JOB
Reproduce the following material verbatim, preserving every line in its original order.

-------- RAW RECORDS

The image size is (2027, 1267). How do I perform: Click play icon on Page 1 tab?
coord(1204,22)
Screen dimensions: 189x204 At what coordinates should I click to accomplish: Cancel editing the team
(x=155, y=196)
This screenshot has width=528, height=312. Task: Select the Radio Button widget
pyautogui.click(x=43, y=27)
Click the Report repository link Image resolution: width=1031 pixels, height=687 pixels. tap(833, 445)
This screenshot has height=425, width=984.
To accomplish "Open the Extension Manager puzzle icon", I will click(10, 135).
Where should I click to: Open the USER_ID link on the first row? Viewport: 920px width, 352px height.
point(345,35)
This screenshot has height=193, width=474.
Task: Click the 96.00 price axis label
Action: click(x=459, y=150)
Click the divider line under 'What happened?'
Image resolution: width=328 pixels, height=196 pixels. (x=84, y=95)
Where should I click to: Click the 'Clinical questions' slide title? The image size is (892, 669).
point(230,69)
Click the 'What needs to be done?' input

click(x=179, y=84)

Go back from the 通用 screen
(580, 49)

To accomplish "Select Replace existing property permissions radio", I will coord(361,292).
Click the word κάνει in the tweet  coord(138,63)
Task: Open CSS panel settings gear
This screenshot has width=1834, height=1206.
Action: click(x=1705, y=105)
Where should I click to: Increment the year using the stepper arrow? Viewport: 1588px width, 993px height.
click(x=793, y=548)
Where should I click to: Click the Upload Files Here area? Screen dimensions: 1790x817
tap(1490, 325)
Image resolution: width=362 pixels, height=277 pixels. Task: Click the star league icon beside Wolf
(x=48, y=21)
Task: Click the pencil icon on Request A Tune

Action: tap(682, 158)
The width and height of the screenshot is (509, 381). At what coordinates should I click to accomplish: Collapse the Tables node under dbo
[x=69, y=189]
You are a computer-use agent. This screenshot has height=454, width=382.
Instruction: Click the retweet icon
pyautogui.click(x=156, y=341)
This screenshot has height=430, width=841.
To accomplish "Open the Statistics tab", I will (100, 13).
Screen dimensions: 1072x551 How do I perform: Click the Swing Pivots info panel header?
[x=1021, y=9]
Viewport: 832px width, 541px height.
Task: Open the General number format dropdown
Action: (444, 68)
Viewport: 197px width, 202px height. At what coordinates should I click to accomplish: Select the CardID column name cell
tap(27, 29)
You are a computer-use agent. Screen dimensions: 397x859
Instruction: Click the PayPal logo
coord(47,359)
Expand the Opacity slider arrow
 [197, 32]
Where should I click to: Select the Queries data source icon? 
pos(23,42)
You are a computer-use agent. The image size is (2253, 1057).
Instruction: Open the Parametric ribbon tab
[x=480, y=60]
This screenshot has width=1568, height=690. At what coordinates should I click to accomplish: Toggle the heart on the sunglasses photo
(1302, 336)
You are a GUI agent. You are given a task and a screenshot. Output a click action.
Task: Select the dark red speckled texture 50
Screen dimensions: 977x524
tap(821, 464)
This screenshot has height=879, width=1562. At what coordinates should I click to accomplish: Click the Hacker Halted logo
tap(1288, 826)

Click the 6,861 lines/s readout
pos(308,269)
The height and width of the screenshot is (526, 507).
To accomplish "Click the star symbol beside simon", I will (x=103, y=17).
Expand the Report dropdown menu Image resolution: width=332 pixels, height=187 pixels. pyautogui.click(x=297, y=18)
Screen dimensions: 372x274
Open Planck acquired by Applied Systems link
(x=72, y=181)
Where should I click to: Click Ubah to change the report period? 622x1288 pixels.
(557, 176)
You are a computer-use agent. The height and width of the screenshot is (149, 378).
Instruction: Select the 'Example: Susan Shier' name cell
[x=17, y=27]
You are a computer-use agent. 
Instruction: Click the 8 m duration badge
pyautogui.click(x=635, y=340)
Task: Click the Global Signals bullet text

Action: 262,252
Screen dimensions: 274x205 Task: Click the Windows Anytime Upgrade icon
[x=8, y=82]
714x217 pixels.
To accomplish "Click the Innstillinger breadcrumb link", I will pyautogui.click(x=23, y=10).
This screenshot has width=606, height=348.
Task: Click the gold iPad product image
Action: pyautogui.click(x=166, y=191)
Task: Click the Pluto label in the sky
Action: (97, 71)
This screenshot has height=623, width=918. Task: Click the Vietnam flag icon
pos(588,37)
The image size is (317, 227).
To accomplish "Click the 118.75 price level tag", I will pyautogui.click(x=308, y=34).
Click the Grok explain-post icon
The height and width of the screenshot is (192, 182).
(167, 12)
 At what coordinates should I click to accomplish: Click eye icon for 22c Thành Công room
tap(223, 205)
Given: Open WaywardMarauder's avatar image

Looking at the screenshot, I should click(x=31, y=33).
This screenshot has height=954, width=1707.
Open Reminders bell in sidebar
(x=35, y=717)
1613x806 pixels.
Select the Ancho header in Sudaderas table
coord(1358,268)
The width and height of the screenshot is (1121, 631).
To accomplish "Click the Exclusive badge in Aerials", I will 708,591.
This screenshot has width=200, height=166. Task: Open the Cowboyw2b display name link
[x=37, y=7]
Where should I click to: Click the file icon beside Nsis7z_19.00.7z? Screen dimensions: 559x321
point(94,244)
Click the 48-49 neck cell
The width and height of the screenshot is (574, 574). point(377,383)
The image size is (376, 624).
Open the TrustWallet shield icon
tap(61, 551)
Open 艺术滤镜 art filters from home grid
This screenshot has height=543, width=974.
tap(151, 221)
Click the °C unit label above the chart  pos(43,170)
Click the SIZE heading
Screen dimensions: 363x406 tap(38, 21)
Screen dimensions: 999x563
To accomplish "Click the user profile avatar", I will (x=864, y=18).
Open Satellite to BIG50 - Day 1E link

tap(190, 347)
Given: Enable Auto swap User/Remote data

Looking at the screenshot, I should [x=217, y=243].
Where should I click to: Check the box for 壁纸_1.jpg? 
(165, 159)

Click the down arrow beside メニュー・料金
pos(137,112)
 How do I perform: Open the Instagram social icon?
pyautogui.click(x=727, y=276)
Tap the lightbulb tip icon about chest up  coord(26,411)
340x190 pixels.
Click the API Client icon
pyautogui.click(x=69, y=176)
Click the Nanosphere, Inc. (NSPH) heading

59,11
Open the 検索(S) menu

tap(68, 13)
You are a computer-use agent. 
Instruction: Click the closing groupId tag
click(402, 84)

----------------

FINAL ANSWER
The image size is (2027, 1267). How do I perform: Click play icon on Page 1 tab?
coord(1204,22)
Screen dimensions: 189x204 At what coordinates should I click to accomplish: Cancel editing the team
(x=155, y=196)
This screenshot has width=528, height=312. Task: Select the Radio Button widget
pyautogui.click(x=43, y=27)
Click the Report repository link Image resolution: width=1031 pixels, height=687 pixels. tap(833, 445)
This screenshot has height=425, width=984.
To accomplish "Open the Extension Manager puzzle icon", I will click(10, 135).
Where should I click to: Open the USER_ID link on the first row? Viewport: 920px width, 352px height.
point(345,35)
This screenshot has height=193, width=474.
Task: Click the 96.00 price axis label
Action: click(x=459, y=150)
Click the divider line under 'What happened?'
Image resolution: width=328 pixels, height=196 pixels. (x=84, y=95)
Where should I click to: Click the 'Clinical questions' slide title? The image size is (892, 669).
point(230,69)
Click the 'What needs to be done?' input

click(x=179, y=84)

Go back from the 通用 screen
(580, 49)

To accomplish "Select Replace existing property permissions radio", I will coord(361,292).
Click the word κάνει in the tweet  coord(138,63)
Task: Open CSS panel settings gear
This screenshot has width=1834, height=1206.
Action: click(x=1705, y=105)
Where should I click to: Increment the year using the stepper arrow? Viewport: 1588px width, 993px height.
click(x=793, y=548)
Where should I click to: Click the Upload Files Here area? Screen dimensions: 1790x817
tap(1490, 325)
Image resolution: width=362 pixels, height=277 pixels. Task: Click the star league icon beside Wolf
(x=48, y=21)
Task: Click the pencil icon on Request A Tune

Action: tap(682, 158)
The width and height of the screenshot is (509, 381). At what coordinates should I click to accomplish: Collapse the Tables node under dbo
[x=69, y=189]
You are a computer-use agent. This screenshot has height=454, width=382.
Instruction: Click the retweet icon
pyautogui.click(x=156, y=341)
This screenshot has height=430, width=841.
To accomplish "Open the Statistics tab", I will (100, 13).
Screen dimensions: 1072x551 How do I perform: Click the Swing Pivots info panel header?
[x=1021, y=9]
Viewport: 832px width, 541px height.
Task: Open the General number format dropdown
Action: (444, 68)
Viewport: 197px width, 202px height. At what coordinates should I click to accomplish: Select the CardID column name cell
tap(27, 29)
You are a computer-use agent. Screen dimensions: 397x859
Instruction: Click the PayPal logo
coord(47,359)
Expand the Opacity slider arrow
 [197, 32]
Where should I click to: Select the Queries data source icon? 
pos(23,42)
You are a computer-use agent. The image size is (2253, 1057).
Instruction: Open the Parametric ribbon tab
[x=480, y=60]
This screenshot has width=1568, height=690. At what coordinates should I click to accomplish: Toggle the heart on the sunglasses photo
(1302, 336)
You are a GUI agent. You are given a task and a screenshot. Output a click action.
Task: Select the dark red speckled texture 50
Screen dimensions: 977x524
tap(821, 464)
This screenshot has height=879, width=1562. At what coordinates should I click to accomplish: Click the Hacker Halted logo
tap(1288, 826)

Click the 6,861 lines/s readout
pos(308,269)
The height and width of the screenshot is (526, 507).
To accomplish "Click the star symbol beside simon", I will (x=103, y=17).
Expand the Report dropdown menu Image resolution: width=332 pixels, height=187 pixels. pyautogui.click(x=297, y=18)
Screen dimensions: 372x274
Open Planck acquired by Applied Systems link
(x=72, y=181)
Where should I click to: Click Ubah to change the report period? 622x1288 pixels.
(557, 176)
You are a computer-use agent. The height and width of the screenshot is (149, 378).
Instruction: Select the 'Example: Susan Shier' name cell
[x=17, y=27]
You are a computer-use agent. 
Instruction: Click the 8 m duration badge
pyautogui.click(x=635, y=340)
Task: Click the Global Signals bullet text

Action: 262,252
Screen dimensions: 274x205 Task: Click the Windows Anytime Upgrade icon
[x=8, y=82]
714x217 pixels.
To accomplish "Click the Innstillinger breadcrumb link", I will pyautogui.click(x=23, y=10).
This screenshot has width=606, height=348.
Task: Click the gold iPad product image
Action: pyautogui.click(x=166, y=191)
Task: Click the Pluto label in the sky
Action: (97, 71)
This screenshot has height=623, width=918. Task: Click the Vietnam flag icon
pos(588,37)
The image size is (317, 227).
To accomplish "Click the 118.75 price level tag", I will pyautogui.click(x=308, y=34).
Click the Grok explain-post icon
The height and width of the screenshot is (192, 182).
(167, 12)
 At what coordinates should I click to accomplish: Click eye icon for 22c Thành Công room
tap(223, 205)
Given: Open WaywardMarauder's avatar image

Looking at the screenshot, I should click(x=31, y=33).
This screenshot has height=954, width=1707.
Open Reminders bell in sidebar
(x=35, y=717)
1613x806 pixels.
Select the Ancho header in Sudaderas table
coord(1358,268)
The width and height of the screenshot is (1121, 631).
To accomplish "Click the Exclusive badge in Aerials", I will 708,591.
This screenshot has width=200, height=166. Task: Open the Cowboyw2b display name link
[x=37, y=7]
Where should I click to: Click the file icon beside Nsis7z_19.00.7z? Screen dimensions: 559x321
point(94,244)
Click the 48-49 neck cell
The width and height of the screenshot is (574, 574). point(377,383)
The image size is (376, 624).
Open the TrustWallet shield icon
tap(61, 551)
Open 艺术滤镜 art filters from home grid
This screenshot has height=543, width=974.
tap(151, 221)
Click the °C unit label above the chart  pos(43,170)
Click the SIZE heading
Screen dimensions: 363x406 tap(38, 21)
Screen dimensions: 999x563
To accomplish "Click the user profile avatar", I will (x=864, y=18).
Open Satellite to BIG50 - Day 1E link

tap(190, 347)
Given: Enable Auto swap User/Remote data

Looking at the screenshot, I should [x=217, y=243].
Where should I click to: Check the box for 壁纸_1.jpg? 
(165, 159)

Click the down arrow beside メニュー・料金
pos(137,112)
 How do I perform: Open the Instagram social icon?
pyautogui.click(x=727, y=276)
Tap the lightbulb tip icon about chest up  coord(26,411)
340x190 pixels.
Click the API Client icon
pyautogui.click(x=69, y=176)
Click the Nanosphere, Inc. (NSPH) heading

59,11
Open the 検索(S) menu

tap(68, 13)
You are a computer-use agent. 
Instruction: Click the closing groupId tag
click(402, 84)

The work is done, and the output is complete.